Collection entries
===============

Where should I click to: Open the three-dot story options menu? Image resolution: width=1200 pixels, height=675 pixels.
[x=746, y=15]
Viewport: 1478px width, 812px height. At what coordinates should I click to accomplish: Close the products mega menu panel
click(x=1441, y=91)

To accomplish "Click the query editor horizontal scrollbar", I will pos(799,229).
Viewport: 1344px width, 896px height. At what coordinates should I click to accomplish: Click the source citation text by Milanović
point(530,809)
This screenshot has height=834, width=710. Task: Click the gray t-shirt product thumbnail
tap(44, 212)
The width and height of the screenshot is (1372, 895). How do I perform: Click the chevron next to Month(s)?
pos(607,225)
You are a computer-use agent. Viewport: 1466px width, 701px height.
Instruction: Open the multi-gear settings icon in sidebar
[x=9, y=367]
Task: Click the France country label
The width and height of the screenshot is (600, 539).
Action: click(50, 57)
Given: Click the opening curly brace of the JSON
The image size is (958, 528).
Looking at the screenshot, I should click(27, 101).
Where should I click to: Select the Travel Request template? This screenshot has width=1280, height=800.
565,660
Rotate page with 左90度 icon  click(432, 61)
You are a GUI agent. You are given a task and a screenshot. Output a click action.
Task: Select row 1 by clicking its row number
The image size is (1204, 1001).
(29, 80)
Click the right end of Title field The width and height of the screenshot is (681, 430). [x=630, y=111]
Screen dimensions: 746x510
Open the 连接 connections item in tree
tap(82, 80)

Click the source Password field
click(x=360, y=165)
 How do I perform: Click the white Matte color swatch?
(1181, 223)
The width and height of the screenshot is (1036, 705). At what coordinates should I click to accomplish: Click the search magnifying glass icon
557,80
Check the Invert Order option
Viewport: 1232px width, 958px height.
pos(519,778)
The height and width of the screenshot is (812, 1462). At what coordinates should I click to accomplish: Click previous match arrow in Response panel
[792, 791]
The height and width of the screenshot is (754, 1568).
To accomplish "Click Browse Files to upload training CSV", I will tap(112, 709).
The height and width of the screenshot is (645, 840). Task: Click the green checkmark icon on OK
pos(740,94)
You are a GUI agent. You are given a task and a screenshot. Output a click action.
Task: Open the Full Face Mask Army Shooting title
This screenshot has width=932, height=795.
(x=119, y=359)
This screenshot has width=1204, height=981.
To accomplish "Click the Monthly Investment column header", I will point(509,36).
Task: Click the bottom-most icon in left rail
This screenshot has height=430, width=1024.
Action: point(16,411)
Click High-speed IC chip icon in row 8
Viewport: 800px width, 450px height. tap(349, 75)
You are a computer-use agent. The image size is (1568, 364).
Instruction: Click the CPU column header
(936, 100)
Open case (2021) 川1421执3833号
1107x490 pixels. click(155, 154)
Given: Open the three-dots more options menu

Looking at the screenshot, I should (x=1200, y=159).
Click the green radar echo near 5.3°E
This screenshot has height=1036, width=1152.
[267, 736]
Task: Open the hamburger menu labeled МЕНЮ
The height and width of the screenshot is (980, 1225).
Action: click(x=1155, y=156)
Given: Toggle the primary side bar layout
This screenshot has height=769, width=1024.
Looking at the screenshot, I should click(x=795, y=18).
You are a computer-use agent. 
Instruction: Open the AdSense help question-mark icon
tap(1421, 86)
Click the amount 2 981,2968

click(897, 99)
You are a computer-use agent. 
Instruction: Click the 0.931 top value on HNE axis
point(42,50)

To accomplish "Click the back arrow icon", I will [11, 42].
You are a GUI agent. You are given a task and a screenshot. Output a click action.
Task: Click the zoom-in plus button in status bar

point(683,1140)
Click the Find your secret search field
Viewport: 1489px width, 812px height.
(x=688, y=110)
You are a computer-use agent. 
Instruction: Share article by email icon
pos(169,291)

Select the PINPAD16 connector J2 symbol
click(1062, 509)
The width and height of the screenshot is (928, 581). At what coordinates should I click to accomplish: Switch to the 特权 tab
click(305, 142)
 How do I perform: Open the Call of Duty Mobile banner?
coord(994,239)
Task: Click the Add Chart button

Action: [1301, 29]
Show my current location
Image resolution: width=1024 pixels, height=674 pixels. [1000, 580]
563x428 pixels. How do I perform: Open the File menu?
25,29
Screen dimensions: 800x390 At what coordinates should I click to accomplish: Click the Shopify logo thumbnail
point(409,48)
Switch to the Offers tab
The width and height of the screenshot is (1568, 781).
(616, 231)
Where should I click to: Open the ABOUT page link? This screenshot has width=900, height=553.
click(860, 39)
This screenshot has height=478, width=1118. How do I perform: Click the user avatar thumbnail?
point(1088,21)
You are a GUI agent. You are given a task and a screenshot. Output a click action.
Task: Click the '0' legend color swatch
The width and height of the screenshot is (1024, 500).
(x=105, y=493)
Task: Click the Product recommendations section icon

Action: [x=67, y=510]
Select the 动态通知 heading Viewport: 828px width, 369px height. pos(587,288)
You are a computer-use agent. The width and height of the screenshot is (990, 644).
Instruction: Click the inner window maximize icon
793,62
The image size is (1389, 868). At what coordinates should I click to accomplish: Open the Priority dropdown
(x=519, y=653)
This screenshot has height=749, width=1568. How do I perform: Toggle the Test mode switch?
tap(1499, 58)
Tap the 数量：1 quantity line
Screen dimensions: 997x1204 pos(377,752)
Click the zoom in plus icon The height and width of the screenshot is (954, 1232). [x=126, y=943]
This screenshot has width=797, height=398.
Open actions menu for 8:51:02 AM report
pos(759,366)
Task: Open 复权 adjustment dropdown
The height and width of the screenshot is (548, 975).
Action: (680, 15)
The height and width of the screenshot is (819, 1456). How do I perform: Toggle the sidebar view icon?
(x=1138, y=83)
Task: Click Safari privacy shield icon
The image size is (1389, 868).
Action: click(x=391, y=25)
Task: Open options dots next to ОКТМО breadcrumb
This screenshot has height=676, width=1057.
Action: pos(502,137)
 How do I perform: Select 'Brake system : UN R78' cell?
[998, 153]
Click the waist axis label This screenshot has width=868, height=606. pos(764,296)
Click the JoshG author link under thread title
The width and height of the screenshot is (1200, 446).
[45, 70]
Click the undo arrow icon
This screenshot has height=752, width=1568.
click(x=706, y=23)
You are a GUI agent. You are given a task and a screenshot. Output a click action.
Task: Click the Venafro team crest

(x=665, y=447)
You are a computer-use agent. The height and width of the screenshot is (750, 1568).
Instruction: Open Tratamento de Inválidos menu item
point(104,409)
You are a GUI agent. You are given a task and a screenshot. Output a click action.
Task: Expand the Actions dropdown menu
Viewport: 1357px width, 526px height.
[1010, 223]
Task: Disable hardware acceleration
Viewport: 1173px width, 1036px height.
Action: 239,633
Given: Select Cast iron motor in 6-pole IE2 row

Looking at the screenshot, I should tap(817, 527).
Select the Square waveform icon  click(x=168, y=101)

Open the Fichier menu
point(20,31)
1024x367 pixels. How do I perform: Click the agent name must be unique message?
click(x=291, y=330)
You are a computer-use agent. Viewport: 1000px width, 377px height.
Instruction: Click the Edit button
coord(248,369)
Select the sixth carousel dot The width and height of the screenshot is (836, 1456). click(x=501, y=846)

===============

AIM - Copy out the lines of the listing above, starting at the line containing "Task: Disable hardware acceleration" and continuing through the end of the listing, both ends included.

RESULT BELOW -
Task: Disable hardware acceleration
Viewport: 1173px width, 1036px height.
Action: 239,633
Given: Select Cast iron motor in 6-pole IE2 row

Looking at the screenshot, I should tap(817, 527).
Select the Square waveform icon  click(x=168, y=101)

Open the Fichier menu
point(20,31)
1024x367 pixels. How do I perform: Click the agent name must be unique message?
click(x=291, y=330)
You are a computer-use agent. Viewport: 1000px width, 377px height.
Instruction: Click the Edit button
coord(248,369)
Select the sixth carousel dot The width and height of the screenshot is (836, 1456). click(x=501, y=846)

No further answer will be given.